Webhooks enable integration with custom applications, incident management systems (PagerDuty, Opsgenie), or even triggering automated remediation scripts.

### **73.4.5 Dashboard / Logging**

For debugging and historical analysis, alerts can be written to logs or displayed on a monitoring dashboard (e.g., Grafana). This is not a primary notification method but is useful for post‑mortem analysis.

---

## **73.5 Alert Aggregation and Deduplication**

Without careful design, a flapping alert (one that fires repeatedly) can cause **alert fatigue**, where team members ignore notifications. To combat this, we implement:

- **Deduplication** – If the same alert fires multiple times within a short window, only the first occurrence is sent, or notifications are batched.
- **Aggregation** – Similar alerts (e.g., multiple stocks hitting RSI oversold) can be grouped into a single message.
- **Rate limiting** – Prevent more than N alerts per hour from a single source.

A common technique is to maintain an **alert history** in memory or a database, storing the last time each alert was triggered. New alerts are only sent if the cooldown period has elapsed.

---

## **73.6 Escalation Policies**

Even the best alerting system will sometimes fail to elicit a response. An escalation policy defines what happens if an alert is not acknowledged within a certain time. For example:

1. Alert fires → send to Slack channel #alerts.
2. If no acknowledgment within 15 minutes, escalate to SMS to on‑call engineer.
3. If still unacknowledged after 30 minutes, escalate to phone call to team lead.

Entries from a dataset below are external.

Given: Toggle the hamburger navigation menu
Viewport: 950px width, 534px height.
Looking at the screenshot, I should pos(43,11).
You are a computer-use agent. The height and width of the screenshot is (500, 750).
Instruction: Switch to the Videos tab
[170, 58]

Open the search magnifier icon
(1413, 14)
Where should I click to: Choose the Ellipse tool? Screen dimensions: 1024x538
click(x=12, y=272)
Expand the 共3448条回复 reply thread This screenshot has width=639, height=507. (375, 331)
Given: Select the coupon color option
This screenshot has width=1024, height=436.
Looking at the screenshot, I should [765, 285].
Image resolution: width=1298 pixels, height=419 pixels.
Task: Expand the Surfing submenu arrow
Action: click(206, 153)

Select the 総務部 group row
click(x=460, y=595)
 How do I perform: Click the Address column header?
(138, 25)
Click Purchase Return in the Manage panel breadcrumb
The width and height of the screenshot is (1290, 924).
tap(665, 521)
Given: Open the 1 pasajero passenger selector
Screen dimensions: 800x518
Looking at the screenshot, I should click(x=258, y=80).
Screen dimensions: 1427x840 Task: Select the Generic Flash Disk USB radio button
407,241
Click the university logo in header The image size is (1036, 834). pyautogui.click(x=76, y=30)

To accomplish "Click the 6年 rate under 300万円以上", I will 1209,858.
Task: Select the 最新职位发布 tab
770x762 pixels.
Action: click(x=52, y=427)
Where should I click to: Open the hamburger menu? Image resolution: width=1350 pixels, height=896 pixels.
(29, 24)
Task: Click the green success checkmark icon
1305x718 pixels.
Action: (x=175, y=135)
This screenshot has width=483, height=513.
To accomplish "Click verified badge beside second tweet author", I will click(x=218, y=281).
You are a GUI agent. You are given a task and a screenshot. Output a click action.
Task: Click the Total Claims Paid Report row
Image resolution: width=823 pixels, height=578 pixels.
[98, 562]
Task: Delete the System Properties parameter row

Escalation policies are typically managed by dedicated tools (PagerDuty, Opsgenie), but we can implement a simple version in code for demonstration.

---

## **73.7 Implementation: Building an Alert Manager for NEPSE**

We will now build a flexible alert manager tailored to the NEPSE prediction system. The design consists of:

- `AlertRule`: a class that defines a condition, severity, and notification channels.
- `AlertManager`: the core engine that evaluates rules against incoming data and triggers notifications.
- `NotificationChannel`: abstract base class for different notification methods (Email, Slack, SMS).
- `AlertHistory`: tracks recent alerts to implement deduplication and cooldown.

We will also integrate with the existing feature‑engineered DataFrame from previous chapters.

### **73.7.1 Defining an Alert Rule**

An alert rule encapsulates everything needed to evaluate a condition and decide how to notify.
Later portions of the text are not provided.